SHSEQR(3F) SHSEQR(3F)
SHSEQR - compute the eigenvalues of a real upper Hessenberg matrix H and,
optionally, the matrices T and Z from the Schur decomposition H = Z T
Z**T, where T is an upper quasi-triangular matrix (the Schur form), and Z
is the orthogonal matrix of Schur vectors
SUBROUTINE SHSEQR( JOB, COMPZ, N, ILO, IHI, H, LDH, WR, WI, Z, LDZ, WORK,
LWORK, INFO )
CHARACTER COMPZ, JOB
INTEGER IHI, ILO, INFO, LDH, LDZ, LWORK, N
REAL H( LDH, * ), WI( * ), WORK( * ), WR( * ), Z( LDZ, * )
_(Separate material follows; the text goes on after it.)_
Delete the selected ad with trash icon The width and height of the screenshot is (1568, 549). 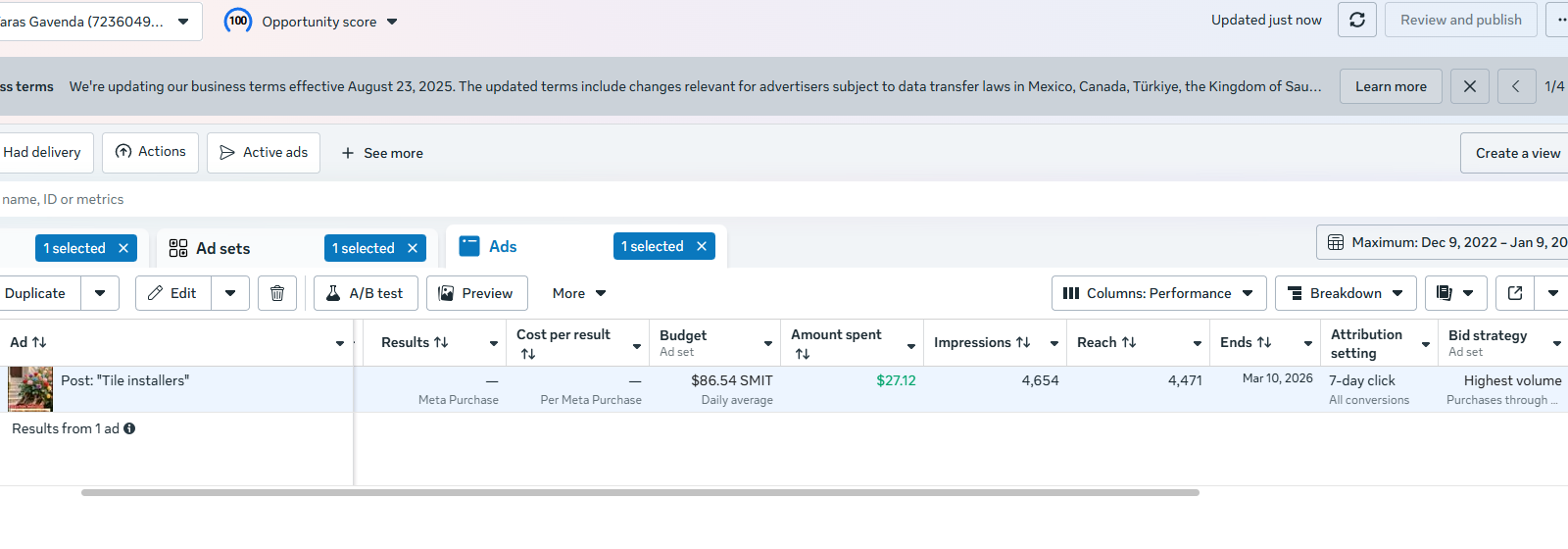(277, 293)
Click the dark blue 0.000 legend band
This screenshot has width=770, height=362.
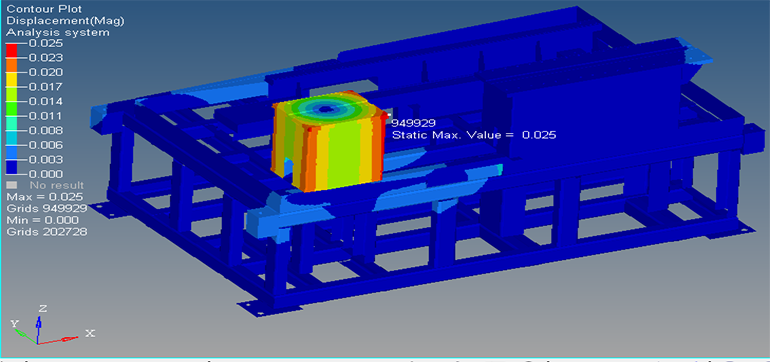(11, 167)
SHSEQR computes the eigenvalues of a real upper Hessenberg matrix H and,
optionally, the matrices T and Z from the Schur decomposition H = Z T
Z**T, where T is an upper quasi-triangular matrix (the Schur form), and Z
is the orthogonal matrix of Schur vectors.
Optionally Z may be postmultiplied into an input orthogonal matrix Q, so
that this routine can give the Schur factorization of a matrix A which
has been reduced to the Hessenberg form H by the orthogonal matrix Q: A
= Q*H*Q**T = (QZ)*T*(QZ)**T.
JOB (input) CHARACTER*1
= 'E': compute eigenvalues only;
= 'S': compute eigenvalues and the Schur form T.
COMPZ (input) CHARACTER*1
= 'N': no Schur vectors are computed;
= 'I': Z is initialized to the unit matrix and the matrix Z of
Schur vectors of H is returned; = 'V': Z must contain an
orthogonal matrix Q on entry, and the product Q*Z is returned.
N (input) INTEGER
The order of the matrix H. N >= 0.
ILO (input) INTEGER
IHI (input) INTEGER It is assumed that H is already upper
triangular in rows and columns 1:ILO-1 and IHI+1:N. ILO and IHI
are normally set by a previous call to SGEBAL, and then passed to
SGEHRD when the matrix output by SGEBAL is reduced to Hessenberg
form. Otherwise ILO and IHI should be set to 1 and N
respectively. 1 <= ILO <= IHI <= N, if N > 0; ILO=1 and IHI=0,
if N=0.
Page 1
SHSEQR(3F) SHSEQR(3F)
H (input/output) REAL array, dimension (LDH,N)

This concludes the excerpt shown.